SUPPLIED TEXT:

Guillermo del Toro and Carlton Cuse's horror-mystery will return with another 13 episodes.

2014-08-20_1301New US horror-mystery series The Strain has been renewed for a second season.

The Guillermo del Toro and Carlton Cuse series, which premiered in Australia last month on FOX8, will return with 13 episodes in 2015.

Based on the book trilogy from Chuck Hogan and del Toro, it stars Corey Stoll as a CDC doctor, who investigates a vampire virus that infects New York.

In the US it premiered to 3 million viewers but that grew to 8 million total viewers with repeats and timeshifting, with 2.43 million among the advertiser-coveted adults 18-49 demographic. FX notes that the series premiere ranks as the most-watched in FX history with 12.7 million total viewers.

Hollywood Reporter notes producers are looking at either a three or five-season run, with no decision on whether the final two books should be one season each or split into multiple runs.

8 Responses

  1. I was very disappointed. The writing has been awful. The pacing is slow, the exposition was poorly done and the plot often makes no sense. They wear full bio-protective gear only when it looks sexy, then play with contaminated material, infected people and perform autopsies with no protection at all.

    The characters are cliched, lack depth and act stupidly and inconsistently. Work-a-holic being divorced with cute assistant/sex object who hangs off his every word, annoying ex wife etc.

    Nora is fine with Ephraim beating to death a patient they know and are treating and then cutting him open in secret and wants to cut off the head and burn the corpse like the old man said. In the next scene they go to find some vampires without weapons, nearly die, and she freaks out and acts all hysterical when the old man kills two vampires and saves their lives.

THE DATA:
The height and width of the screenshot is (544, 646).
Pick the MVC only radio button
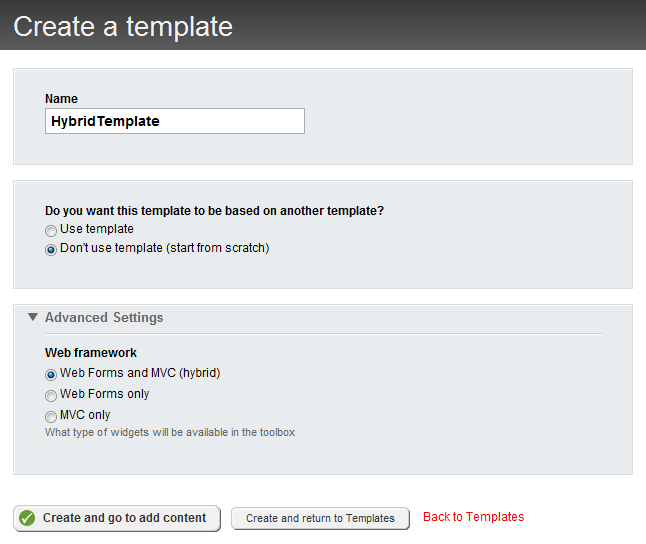tap(51, 416)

EXERCISE 1: In the article about The Strain's renewal, rewrite the passage that begins with "2014-08-20_1301New US horror-mystery" and ends after "infects New York.", replacing "vampire virus" with "mysterious virus".
EXERCISE 2: Translate this sentence from the article about The Strain's renewal into Spanish: "The Guillermo del Toro and Carlton Cuse series, which premiered in Australia last month on FOX8, will return with 13 episodes in 2015."

TASK SOLUTION 1:
2014-08-20_1301New US horror-mystery series The Strain has been renewed for a second season.

The Guillermo del Toro and Carlton Cuse series, which premiered in Australia last month on FOX8, will return with 13 episodes in 2015.

Based on the book trilogy from Chuck Hogan and del Toro, it stars Corey Stoll as a CDC doctor, who investigates a mysterious virus that infects New York.

TASK SOLUTION 2: La serie de Guillermo del Toro y Carlton Cuse, que se estrenó en Australia el mes pasado en FOX8, volverá con 13 episodios en 2015.